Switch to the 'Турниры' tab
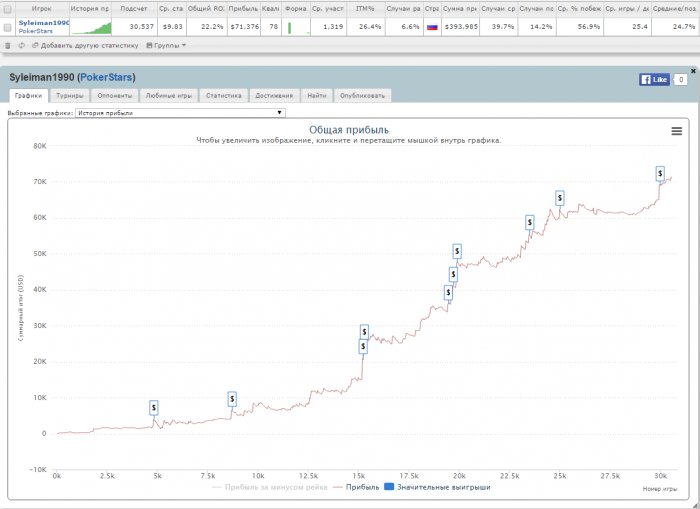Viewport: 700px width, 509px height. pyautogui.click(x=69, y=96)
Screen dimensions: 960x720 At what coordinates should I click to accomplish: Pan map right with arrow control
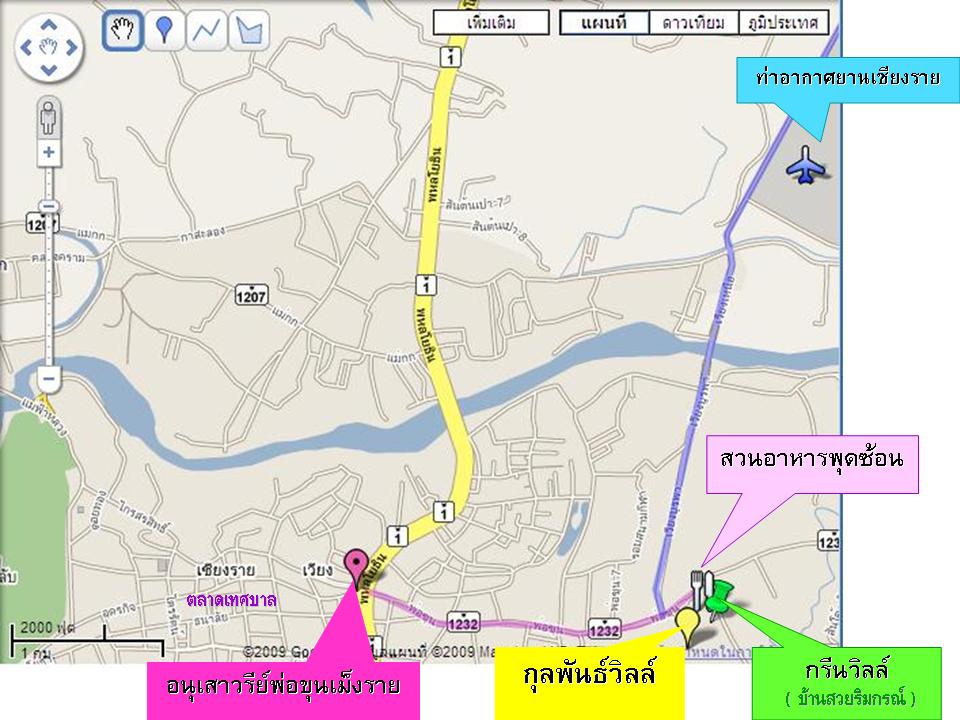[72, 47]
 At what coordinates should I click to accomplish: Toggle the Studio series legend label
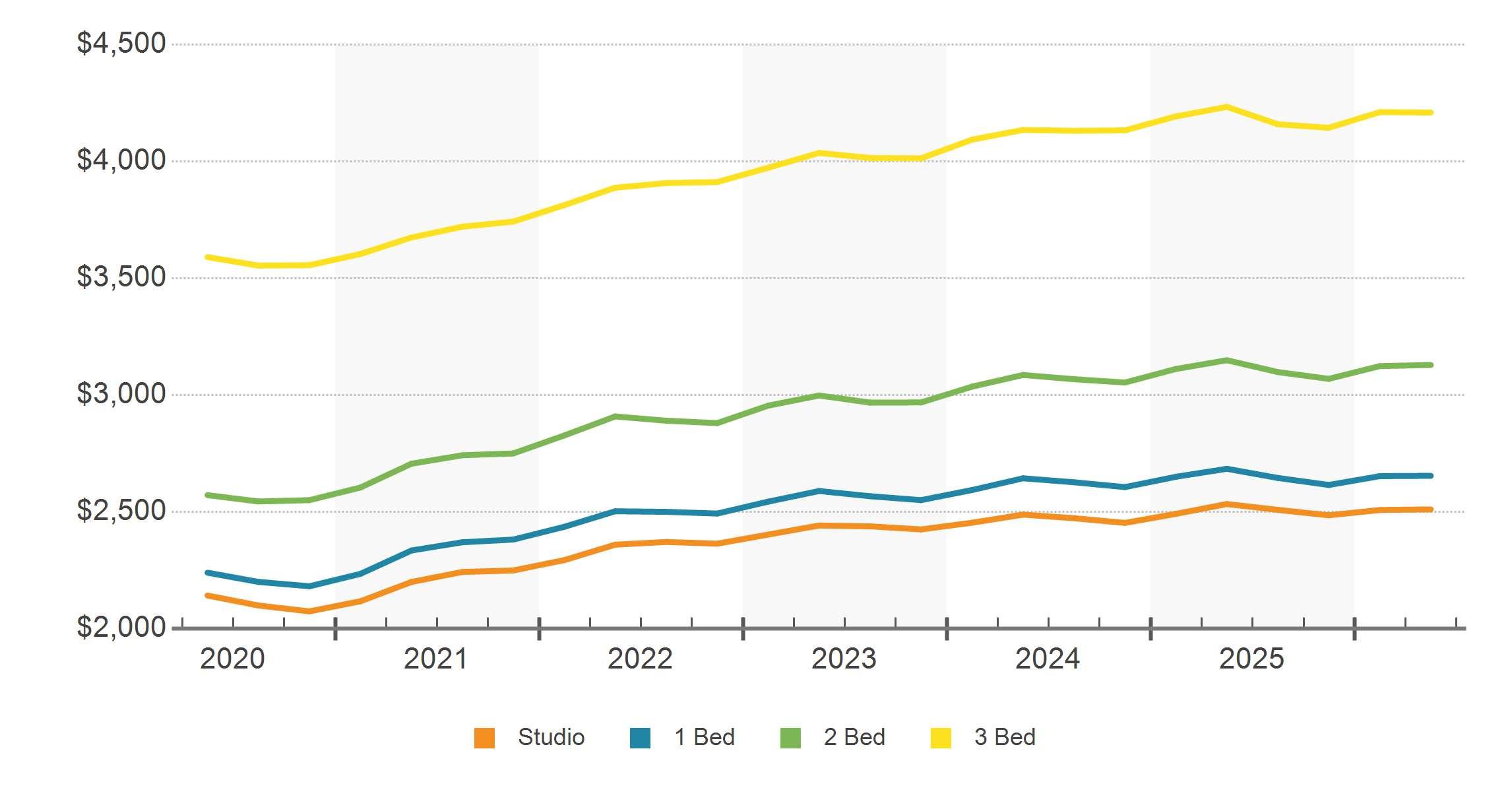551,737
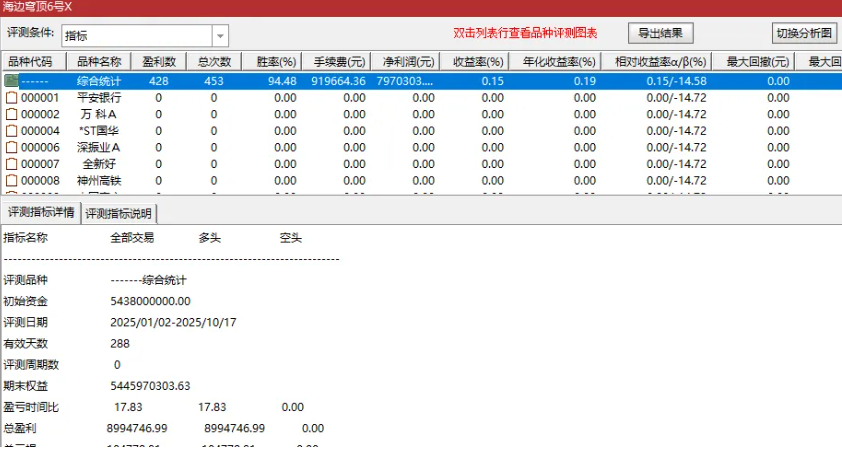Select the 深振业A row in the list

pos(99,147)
^^^^^^^^
Work required »
Once the pictures are set aside, copy the remaining text of every entry exactly.

Completed task »
Switch to the 'Турниры' tab
Viewport: 700px width, 509px height. pyautogui.click(x=69, y=96)
Screen dimensions: 960x720 At what coordinates should I click to accomplish: Pan map right with arrow control
[72, 47]
 At what coordinates should I click to accomplish: Toggle the Studio series legend label
551,737
Select the 深振业A row in the list

pos(99,147)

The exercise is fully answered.